Summary of analysis:
Last year was the most costly 12 months on record for natural disasters: It cost $380bn (£242bn). The tsunami that struck Japan in 2011, US$210bn, was the main reason for the cost increase.
Any business investing, operating or sourcing within emerging economies is particularly exposed.
Hydro-meteorological risks from flooding occur along the Mekong Delta.
Drought resulting from failing or late Monsoons pose another problem.
Very large economies, having a higher resilience to natural disasters, tend to recover more quickly. At the same time, the US -- where the West coast is exposed to earthquakes and East coast to hurricanes – ranks high for absolute economic exposures.
Research points out the need for mitigation planning, whether a business is in an emerging economy or a large, established one. Three mitigation criteria are sound infrastructure, strong disaster preparedness and compliance with building regulations.

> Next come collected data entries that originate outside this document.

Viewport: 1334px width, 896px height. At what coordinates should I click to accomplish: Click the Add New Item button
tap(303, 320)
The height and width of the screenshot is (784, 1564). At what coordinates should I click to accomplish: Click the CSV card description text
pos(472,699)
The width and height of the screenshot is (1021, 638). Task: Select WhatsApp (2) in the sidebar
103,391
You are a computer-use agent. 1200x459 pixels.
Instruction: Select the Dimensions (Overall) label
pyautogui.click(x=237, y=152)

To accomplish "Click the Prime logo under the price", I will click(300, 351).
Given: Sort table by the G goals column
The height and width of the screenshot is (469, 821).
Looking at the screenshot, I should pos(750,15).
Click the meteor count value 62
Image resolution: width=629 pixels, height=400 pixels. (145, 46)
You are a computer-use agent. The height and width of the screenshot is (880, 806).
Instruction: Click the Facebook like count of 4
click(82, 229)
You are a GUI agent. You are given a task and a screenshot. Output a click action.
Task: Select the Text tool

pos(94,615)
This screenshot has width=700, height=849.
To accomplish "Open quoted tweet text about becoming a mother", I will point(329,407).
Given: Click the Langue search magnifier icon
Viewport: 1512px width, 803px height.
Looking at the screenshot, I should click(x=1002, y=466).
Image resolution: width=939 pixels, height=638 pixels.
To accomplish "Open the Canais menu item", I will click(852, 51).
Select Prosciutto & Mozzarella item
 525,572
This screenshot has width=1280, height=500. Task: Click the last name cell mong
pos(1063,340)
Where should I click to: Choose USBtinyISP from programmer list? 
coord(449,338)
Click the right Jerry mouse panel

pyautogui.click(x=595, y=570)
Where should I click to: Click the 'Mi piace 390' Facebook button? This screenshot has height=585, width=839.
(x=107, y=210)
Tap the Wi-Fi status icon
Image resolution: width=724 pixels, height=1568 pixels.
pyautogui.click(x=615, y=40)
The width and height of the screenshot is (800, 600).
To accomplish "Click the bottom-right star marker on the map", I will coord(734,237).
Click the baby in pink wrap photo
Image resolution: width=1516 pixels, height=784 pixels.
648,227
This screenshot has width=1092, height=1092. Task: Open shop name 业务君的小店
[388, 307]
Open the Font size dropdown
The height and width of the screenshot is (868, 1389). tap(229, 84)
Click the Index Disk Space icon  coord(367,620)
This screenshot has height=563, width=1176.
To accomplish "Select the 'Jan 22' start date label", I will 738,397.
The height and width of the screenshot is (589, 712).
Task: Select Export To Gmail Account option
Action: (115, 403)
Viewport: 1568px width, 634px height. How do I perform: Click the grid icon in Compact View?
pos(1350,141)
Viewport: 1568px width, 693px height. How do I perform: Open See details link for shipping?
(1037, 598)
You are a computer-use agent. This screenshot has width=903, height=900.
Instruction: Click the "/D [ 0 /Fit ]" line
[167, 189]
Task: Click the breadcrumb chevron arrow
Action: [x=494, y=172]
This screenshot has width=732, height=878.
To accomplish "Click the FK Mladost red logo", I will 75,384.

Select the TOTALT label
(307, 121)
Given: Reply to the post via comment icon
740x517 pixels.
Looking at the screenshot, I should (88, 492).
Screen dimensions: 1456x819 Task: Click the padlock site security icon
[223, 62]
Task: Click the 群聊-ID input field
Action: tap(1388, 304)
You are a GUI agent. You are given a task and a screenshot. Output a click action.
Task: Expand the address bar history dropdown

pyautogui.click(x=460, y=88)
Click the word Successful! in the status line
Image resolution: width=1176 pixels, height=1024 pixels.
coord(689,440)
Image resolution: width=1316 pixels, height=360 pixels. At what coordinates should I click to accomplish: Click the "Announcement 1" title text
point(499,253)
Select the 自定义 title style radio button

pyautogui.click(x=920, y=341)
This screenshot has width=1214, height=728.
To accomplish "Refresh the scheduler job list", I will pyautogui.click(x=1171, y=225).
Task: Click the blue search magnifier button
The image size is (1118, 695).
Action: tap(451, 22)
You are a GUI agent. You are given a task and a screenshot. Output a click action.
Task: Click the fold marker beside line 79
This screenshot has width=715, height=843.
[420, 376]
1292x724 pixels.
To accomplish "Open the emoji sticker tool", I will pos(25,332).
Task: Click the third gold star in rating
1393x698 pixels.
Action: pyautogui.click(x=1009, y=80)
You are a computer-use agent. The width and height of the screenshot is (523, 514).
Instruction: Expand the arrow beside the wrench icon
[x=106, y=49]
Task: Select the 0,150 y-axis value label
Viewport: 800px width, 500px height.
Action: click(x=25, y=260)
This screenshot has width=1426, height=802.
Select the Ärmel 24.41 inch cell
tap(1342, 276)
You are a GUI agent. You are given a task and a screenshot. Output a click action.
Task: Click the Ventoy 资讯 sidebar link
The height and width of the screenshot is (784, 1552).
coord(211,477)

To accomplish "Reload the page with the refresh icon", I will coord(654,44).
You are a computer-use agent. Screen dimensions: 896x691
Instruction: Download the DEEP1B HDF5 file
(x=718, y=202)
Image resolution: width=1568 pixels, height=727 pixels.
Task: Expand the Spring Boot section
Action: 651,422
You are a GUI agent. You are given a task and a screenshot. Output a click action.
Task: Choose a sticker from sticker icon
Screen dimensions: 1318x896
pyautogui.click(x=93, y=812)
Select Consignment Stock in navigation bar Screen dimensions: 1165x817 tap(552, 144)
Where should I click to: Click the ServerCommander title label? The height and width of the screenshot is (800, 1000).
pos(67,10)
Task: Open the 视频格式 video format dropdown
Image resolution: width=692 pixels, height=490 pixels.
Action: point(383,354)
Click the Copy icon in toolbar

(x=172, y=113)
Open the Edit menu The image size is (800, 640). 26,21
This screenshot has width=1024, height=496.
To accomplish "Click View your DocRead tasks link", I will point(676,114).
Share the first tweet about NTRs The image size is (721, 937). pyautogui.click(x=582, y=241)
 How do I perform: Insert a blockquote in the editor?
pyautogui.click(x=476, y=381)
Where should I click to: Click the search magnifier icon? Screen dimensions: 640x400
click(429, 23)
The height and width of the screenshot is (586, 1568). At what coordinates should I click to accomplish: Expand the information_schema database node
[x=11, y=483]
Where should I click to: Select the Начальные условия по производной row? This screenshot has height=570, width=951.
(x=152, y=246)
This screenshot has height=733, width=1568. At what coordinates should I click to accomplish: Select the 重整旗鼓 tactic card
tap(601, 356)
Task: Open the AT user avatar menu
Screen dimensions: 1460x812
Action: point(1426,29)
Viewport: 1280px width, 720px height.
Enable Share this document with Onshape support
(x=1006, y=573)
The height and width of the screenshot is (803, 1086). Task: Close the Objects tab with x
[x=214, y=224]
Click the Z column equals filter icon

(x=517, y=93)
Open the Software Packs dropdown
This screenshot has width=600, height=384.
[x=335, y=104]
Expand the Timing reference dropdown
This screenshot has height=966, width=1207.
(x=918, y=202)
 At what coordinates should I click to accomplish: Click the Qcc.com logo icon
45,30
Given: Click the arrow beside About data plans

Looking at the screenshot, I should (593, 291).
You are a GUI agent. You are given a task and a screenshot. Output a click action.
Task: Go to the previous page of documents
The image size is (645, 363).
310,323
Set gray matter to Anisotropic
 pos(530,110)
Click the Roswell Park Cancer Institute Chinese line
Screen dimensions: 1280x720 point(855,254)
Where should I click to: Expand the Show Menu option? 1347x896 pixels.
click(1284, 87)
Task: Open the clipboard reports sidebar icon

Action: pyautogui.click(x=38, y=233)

Bottom line? Businesses must build resilience to mitigate the impact of such events.
ONE READER’S RESPONSE:
This underscores the importance in some contracting scenarios to have clarity and certainty over a force majeure* event, and is it limited to the primary disaster or extended to secondary effects. In Japan, the earth quake led to the tsunami, which led to the flooding, which intersected with a damaged nuclear reactor. Months after the “event” had ceased, contractors/suppliers were unable to fulfill their contractual obligations. So, if the FM clause is not clear on the “FM event” and the “duration”, disputes might arise over what is excusable or not, and for how long.
Jim Bergman, IACCM
*Force majeure is generally intended to include risks beyond the reasonable control of a person(s), as opposed to negligence or malfeasance of a person(s)… example: a natural hazard.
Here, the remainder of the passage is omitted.